== Available data ==

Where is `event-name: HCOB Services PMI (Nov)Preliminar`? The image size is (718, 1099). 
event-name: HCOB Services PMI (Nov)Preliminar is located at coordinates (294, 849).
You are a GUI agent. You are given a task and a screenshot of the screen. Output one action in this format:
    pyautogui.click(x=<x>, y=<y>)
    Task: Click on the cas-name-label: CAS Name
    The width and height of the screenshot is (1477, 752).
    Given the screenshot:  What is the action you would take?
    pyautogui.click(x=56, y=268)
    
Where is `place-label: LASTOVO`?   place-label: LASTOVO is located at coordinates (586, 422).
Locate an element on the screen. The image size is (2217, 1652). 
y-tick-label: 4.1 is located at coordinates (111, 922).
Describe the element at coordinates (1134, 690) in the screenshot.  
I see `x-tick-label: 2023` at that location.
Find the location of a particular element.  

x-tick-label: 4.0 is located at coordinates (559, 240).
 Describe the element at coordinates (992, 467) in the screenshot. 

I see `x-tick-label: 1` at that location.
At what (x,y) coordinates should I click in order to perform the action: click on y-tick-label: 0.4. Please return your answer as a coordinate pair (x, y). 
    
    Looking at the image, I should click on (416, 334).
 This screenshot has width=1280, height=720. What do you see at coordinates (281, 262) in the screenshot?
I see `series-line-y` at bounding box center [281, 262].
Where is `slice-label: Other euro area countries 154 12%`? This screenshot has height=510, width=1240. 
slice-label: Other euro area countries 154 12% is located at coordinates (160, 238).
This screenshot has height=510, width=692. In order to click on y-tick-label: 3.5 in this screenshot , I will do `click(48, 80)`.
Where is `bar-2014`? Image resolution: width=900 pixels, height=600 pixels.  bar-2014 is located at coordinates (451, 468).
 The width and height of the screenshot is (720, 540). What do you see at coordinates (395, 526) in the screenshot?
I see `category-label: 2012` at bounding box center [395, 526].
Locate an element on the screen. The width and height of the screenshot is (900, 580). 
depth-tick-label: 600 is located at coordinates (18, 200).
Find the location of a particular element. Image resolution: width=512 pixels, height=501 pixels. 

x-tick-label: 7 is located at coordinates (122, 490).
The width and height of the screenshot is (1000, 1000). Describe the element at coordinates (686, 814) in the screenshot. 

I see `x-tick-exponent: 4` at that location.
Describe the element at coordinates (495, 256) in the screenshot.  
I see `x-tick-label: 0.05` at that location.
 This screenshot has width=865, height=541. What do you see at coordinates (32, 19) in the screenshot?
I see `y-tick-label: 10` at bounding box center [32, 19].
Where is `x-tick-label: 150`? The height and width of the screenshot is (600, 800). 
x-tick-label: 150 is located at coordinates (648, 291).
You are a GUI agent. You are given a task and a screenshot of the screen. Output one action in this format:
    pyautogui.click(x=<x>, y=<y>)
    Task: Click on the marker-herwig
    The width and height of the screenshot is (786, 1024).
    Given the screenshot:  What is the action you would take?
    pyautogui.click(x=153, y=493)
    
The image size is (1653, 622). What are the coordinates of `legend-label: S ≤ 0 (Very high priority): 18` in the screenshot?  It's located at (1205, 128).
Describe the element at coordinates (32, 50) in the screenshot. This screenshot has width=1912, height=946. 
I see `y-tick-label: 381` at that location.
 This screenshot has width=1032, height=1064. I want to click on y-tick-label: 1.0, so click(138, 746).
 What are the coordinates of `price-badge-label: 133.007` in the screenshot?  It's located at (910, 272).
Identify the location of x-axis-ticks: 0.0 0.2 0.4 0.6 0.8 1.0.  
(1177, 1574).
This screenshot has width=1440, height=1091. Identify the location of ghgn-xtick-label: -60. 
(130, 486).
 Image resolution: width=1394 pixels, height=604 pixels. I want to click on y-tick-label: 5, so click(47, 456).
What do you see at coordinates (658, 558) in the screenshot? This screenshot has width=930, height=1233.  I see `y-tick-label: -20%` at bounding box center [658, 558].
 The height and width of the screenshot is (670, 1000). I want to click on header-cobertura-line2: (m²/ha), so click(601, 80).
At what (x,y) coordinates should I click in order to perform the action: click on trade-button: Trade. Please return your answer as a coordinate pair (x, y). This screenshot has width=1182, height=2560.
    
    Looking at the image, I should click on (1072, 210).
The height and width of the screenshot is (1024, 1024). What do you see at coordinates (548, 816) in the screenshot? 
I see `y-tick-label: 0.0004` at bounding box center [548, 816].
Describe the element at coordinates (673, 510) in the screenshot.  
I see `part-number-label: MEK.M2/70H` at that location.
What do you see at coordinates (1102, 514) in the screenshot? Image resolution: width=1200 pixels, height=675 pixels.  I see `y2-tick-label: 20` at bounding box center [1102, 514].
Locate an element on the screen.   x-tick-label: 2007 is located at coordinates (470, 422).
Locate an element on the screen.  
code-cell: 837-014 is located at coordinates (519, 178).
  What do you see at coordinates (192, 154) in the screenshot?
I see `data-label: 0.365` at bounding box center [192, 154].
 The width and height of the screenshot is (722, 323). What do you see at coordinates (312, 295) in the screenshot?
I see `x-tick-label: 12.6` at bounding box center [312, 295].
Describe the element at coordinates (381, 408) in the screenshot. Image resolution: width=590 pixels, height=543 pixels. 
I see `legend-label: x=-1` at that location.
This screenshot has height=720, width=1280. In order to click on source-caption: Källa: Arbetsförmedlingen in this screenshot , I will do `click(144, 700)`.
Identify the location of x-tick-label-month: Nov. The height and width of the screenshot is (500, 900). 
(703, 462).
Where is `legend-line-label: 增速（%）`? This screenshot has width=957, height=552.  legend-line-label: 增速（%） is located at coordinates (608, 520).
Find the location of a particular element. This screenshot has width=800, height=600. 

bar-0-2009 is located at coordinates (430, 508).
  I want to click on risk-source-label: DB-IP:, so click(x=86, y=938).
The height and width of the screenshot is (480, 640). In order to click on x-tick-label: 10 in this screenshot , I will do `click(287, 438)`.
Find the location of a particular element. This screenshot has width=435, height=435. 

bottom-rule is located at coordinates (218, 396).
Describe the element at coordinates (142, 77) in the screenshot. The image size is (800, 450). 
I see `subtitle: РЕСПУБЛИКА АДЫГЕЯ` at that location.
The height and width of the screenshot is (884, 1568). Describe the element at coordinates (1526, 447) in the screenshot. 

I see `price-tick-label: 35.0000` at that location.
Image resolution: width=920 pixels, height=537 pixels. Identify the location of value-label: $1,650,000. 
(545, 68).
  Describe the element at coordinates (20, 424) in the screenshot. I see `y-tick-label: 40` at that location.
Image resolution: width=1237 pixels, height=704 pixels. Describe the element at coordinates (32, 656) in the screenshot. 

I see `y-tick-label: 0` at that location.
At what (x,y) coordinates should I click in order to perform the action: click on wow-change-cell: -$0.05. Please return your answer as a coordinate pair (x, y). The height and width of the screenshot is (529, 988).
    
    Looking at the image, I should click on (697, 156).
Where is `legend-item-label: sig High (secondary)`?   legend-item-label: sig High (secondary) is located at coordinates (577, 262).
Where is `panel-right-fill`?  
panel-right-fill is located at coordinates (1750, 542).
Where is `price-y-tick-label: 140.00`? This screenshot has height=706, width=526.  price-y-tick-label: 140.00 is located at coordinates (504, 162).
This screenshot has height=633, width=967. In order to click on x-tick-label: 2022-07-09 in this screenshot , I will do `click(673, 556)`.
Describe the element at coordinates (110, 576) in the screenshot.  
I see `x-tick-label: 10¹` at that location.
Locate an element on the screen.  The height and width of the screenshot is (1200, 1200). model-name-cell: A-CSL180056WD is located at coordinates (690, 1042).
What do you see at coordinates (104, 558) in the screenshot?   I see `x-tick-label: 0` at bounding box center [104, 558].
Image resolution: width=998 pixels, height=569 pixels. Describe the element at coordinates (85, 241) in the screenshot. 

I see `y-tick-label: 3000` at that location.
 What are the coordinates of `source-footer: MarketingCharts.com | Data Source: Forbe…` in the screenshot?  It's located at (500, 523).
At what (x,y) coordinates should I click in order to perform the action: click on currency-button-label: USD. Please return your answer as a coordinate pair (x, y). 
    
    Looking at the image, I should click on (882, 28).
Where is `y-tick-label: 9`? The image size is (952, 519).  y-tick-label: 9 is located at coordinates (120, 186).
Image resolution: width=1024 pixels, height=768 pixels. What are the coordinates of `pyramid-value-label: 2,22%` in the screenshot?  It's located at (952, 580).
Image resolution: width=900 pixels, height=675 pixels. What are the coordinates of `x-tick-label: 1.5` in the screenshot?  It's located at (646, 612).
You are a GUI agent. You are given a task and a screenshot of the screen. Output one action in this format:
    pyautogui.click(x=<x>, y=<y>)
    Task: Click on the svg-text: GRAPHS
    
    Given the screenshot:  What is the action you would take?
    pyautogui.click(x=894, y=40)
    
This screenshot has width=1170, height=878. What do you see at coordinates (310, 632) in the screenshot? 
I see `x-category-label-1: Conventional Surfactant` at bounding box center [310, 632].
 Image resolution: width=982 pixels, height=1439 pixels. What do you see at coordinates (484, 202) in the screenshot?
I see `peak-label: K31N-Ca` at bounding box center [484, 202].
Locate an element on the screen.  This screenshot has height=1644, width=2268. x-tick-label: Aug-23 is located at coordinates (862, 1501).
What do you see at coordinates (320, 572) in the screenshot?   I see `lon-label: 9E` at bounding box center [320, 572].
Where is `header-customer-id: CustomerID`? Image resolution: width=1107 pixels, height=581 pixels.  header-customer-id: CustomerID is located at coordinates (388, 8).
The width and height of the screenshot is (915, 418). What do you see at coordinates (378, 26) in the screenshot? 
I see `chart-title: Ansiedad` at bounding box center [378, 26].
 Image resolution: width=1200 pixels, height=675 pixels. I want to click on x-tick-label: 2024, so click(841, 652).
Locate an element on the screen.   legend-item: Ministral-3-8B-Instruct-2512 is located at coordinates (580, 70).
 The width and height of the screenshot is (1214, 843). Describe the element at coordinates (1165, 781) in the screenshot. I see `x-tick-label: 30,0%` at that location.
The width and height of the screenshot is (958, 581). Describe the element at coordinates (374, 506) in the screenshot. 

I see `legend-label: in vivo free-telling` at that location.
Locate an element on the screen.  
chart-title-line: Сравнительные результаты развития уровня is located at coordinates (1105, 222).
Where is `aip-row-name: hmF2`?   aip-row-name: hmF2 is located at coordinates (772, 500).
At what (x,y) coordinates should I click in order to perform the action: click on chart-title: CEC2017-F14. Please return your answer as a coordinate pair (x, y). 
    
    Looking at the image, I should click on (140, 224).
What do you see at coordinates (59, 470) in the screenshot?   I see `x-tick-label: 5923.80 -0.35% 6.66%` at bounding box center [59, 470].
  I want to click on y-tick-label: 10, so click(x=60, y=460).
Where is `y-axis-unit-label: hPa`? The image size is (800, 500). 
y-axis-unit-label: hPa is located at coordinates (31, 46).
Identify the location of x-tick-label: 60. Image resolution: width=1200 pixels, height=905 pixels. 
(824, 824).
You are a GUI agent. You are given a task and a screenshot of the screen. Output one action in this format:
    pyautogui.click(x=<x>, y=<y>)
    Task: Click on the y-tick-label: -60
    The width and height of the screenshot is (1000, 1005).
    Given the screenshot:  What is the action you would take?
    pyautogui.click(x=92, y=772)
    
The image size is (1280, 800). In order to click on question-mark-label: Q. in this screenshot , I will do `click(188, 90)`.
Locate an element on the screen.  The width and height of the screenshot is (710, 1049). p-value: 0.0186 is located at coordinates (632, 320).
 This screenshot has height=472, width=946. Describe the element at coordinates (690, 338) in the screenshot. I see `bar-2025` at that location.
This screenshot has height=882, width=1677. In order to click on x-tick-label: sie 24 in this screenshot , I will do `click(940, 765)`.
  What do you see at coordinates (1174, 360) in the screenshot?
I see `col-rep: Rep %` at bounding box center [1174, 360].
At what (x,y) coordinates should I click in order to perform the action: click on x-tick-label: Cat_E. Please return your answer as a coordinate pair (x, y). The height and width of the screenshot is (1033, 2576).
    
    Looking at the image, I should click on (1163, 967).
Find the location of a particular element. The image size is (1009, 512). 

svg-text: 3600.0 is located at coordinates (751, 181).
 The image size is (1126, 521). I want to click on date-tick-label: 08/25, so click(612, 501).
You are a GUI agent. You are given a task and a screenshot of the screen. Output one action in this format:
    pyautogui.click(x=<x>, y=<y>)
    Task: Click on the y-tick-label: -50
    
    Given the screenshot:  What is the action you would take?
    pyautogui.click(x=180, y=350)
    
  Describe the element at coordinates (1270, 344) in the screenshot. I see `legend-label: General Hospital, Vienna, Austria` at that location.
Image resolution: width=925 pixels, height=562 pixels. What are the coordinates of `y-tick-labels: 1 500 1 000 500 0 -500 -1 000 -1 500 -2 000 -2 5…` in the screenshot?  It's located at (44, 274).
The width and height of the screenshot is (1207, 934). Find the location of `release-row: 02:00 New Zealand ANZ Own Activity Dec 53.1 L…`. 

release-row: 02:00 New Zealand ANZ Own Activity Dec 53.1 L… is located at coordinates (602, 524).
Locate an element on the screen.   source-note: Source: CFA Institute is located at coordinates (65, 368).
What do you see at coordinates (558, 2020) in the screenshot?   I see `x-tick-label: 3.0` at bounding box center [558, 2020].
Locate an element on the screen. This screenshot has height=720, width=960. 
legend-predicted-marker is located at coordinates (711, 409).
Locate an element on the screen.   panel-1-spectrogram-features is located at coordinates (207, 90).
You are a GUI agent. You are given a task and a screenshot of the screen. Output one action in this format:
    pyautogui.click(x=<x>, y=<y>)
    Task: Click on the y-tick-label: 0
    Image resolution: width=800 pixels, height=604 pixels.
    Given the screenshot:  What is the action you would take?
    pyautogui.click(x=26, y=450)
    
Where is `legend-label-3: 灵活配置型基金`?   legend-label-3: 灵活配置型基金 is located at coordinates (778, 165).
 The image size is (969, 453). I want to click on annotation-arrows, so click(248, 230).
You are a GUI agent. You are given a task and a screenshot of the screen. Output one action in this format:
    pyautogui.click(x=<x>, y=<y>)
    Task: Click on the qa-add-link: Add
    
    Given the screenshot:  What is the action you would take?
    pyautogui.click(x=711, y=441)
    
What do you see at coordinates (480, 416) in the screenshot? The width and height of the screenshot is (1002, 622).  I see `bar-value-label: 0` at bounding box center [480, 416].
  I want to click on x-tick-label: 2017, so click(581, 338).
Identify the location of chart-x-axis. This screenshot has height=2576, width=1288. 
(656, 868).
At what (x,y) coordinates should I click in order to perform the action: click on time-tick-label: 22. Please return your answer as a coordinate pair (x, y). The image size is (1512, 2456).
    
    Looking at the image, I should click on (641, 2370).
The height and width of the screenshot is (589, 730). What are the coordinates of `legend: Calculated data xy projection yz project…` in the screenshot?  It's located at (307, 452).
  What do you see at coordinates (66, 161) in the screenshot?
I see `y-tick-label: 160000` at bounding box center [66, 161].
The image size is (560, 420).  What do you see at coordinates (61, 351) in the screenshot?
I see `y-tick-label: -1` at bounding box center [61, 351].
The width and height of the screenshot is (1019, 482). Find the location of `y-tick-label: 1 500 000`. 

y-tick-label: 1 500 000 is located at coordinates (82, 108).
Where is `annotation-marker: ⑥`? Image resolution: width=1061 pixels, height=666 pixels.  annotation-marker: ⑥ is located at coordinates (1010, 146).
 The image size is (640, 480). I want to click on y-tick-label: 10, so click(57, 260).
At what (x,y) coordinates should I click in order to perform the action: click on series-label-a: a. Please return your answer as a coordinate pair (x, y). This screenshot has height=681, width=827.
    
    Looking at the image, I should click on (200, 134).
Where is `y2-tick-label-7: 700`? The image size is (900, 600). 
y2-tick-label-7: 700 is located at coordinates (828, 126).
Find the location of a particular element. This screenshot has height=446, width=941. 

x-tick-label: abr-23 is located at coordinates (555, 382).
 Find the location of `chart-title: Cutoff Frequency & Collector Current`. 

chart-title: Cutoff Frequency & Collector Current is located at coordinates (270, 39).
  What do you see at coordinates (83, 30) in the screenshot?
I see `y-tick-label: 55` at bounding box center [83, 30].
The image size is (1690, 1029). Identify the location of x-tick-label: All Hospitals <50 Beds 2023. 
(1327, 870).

===

- [Task to carry out]: Rewrite part of the records as a JSON list of strings, one string per line, with blank lines left out. Begin at the line that has "Locate an element on the screen. The width" and stop after the line that has "The height and width of the screenshot is (670, 1000).", including nothing outside that span.

- [Completed task]:
[
  "Locate an element on the screen. The width and height of the screenshot is (900, 580). ",
  "depth-tick-label: 600 is located at coordinates (18, 200).",
  "Find the location of a particular element. Image resolution: width=512 pixels, height=501 pixels. ",
  "x-tick-label: 7 is located at coordinates (122, 490).",
  "The width and height of the screenshot is (1000, 1000). Describe the element at coordinates (686, 814) in the screenshot. ",
  "I see `x-tick-exponent: 4` at that location.",
  "Describe the element at coordinates (495, 256) in the screenshot.  ",
  "I see `x-tick-label: 0.05` at that location.",
  " This screenshot has width=865, height=541. What do you see at coordinates (32, 19) in the screenshot?",
  "I see `y-tick-label: 10` at bounding box center [32, 19].",
  "Where is `x-tick-label: 150`? The height and width of the screenshot is (600, 800). ",
  "x-tick-label: 150 is located at coordinates (648, 291).",
  "You are a GUI agent. You are given a task and a screenshot of the screen. Output one action in this format:",
  "    pyautogui.click(x=<x>, y=<y>)",
  "    Task: Click on the marker-herwig",
  "    The width and height of the screenshot is (786, 1024).",
  "    Given the screenshot:  What is the action you would take?",
  "    pyautogui.click(x=153, y=493)",
  "The image size is (1653, 622). What are the coordinates of `legend-label: S ≤ 0 (Very high priority): 18` in the screenshot?  It's located at (1205, 128).",
  "Describe the element at coordinates (32, 50) in the screenshot. This screenshot has width=1912, height=946. ",
  "I see `y-tick-label: 381` at that location.",
  " This screenshot has width=1032, height=1064. I want to click on y-tick-label: 1.0, so click(138, 746).",
  " What are the coordinates of `price-badge-label: 133.007` in the screenshot?  It's located at (910, 272).",
  "Identify the location of x-axis-ticks: 0.0 0.2 0.4 0.6 0.8 1.0.  ",
  "(1177, 1574).",
  "This screenshot has width=1440, height=1091. Identify the location of ghgn-xtick-label: -60. ",
  "(130, 486).",
  " Image resolution: width=1394 pixels, height=604 pixels. I want to click on y-tick-label: 5, so click(47, 456).",
  "What do you see at coordinates (658, 558) in the screenshot? This screenshot has width=930, height=1233.  I see `y-tick-label: -20%` at bounding box center [658, 558].",
  " The height and width of the screenshot is (670, 1000). I want to click on header-cobertura-line2: (m²/ha), so click(601, 80)."
]